6. En premier lieu, il ressort des pièces du dossier, en particulier de l'article 1er de la convention collective nationale de la télédiffusion du 2 juillet 2021, que celle-ci régit les relations entre, d'une part, les entreprises qui exercent l'activité d'édition de services de télévision en France, quels que soient leurs modes de diffusion, hertzien, analogique ou numérique, ainsi que les services distribués par des réseaux n'utilisant pas les fréquences assignées par le Conseil supérieur de l'audiovisuel devenu Autorité de régulation de la communication audiovisuelle et numérique, et l'Institut national de l'audiovisuel et, d'autre part, les salariés qui y travaillent en contrat à durée déterminée ou indéterminée. Il ressort de ce même article que le corps principal de la convention collective nationale de la télédiffusion ne peut s'appliquer aux catégories de personnels intervenant dans l'activité principale de l'entreprise, qui sont régies par des conventions collectives ou des accords spécifiques, soit notamment les journalistes professionnels et pigistes régis par la convention collective nationale des journalistes. Le même article stipule toutefois que des annexes spécifiques à cette convention seront négociées, à l'issue de sa signature et dans le but de la compléter, afin de traiter des journalistes professionnels et pigistes notamment pour négocier des barèmes minima d'embauche au sein du secteur de la télédiffusion.

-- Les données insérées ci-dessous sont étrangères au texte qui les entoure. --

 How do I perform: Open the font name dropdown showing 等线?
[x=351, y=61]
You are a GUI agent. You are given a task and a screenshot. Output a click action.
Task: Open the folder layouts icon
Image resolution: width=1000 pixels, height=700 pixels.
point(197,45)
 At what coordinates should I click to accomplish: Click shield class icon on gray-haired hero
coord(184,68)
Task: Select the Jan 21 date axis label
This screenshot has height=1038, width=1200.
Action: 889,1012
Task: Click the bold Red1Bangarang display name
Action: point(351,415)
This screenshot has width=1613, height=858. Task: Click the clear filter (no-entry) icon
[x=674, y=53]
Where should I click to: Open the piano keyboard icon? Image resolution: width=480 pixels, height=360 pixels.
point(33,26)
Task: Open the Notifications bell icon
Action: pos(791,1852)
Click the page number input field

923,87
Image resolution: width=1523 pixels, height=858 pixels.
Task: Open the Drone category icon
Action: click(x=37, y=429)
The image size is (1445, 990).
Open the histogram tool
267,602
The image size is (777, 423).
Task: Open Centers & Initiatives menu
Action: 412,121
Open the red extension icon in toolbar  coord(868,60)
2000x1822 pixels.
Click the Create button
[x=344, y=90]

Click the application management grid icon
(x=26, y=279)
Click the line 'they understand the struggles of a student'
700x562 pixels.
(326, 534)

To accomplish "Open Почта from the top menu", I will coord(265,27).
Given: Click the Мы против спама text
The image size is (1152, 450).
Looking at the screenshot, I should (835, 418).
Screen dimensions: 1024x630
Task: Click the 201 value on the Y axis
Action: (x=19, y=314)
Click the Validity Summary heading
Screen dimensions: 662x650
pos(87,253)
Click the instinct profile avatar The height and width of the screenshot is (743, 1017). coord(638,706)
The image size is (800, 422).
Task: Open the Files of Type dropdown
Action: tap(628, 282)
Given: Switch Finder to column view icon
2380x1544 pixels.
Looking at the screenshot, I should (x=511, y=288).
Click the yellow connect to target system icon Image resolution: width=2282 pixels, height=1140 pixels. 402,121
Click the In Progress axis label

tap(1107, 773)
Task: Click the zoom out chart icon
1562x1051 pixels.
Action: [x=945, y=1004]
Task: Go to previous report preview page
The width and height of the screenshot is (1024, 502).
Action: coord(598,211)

7. D'une part, il résulte des termes mêmes de ses stipulations que la convention collective nationale de la télédiffusion exclut de son champ d'application les journalistes professionnels régis par la convention collective nationale des journalistes. D'autre part, si, ainsi que le soutiennent les syndicat requérants, l'article 1er de la convention collective nationale de la télédiffusion indique que des annexes spécifiques seront négociées pour fixer notamment les barèmes minima d'embauche des journalistes professionnels et des pigistes au sein du secteur de la télédiffusion, ces stipulations de l'article 1er se bornent à énoncer l'intention des parties signataires d'ouvrir une négociation dans ce périmètre particulier, de sorte que leur extension, par l'arrêté attaqué, est dépourvue d'effet juridique à l'égard des employeurs et des salariés. En conséquence, eu égard à leur contenu, l'ensemble des stipulations contestées n'a clairement ni pour objet, ni pour effet de rendre applicable la convention collective nationale de la télédiffusion aux journalistes professionnels et aux pigistes régis par la convention collective nationale des journalistes.

8. Il résulte de l'ensemble de ce qui précède que la ministre du travail, de l'emploi et de l'insertion n'était, en application de ce qui a été dit au point 3, tenue ni d'exclure du champ de l'extension les activités déjà couvertes par des conventions ou accords collectifs précédemment étendus, ni d'abroger les arrêtés d'extension de ces conventions ou accords antérieurs, en tant qu'ils s'appliqueraient à ces mêmes activités. En outre, aucun motif d'intérêt général ne justifiait que la ministre du travail exclue de l'extension les stipulations contestées de la convention collective nationale de la télédiffusion. Par suite, le moyen tiré de ce que l'arrêté attaqué serait à ce titre entaché d'erreur de droit et d'erreur d'appréciation doit être écarté ainsi qu'en tout état de cause, le moyen tiré de ce que la convention collective nationale de la télédiffusion méconnaîtrait pour les mêmes motifs le principe de sécurité juridique.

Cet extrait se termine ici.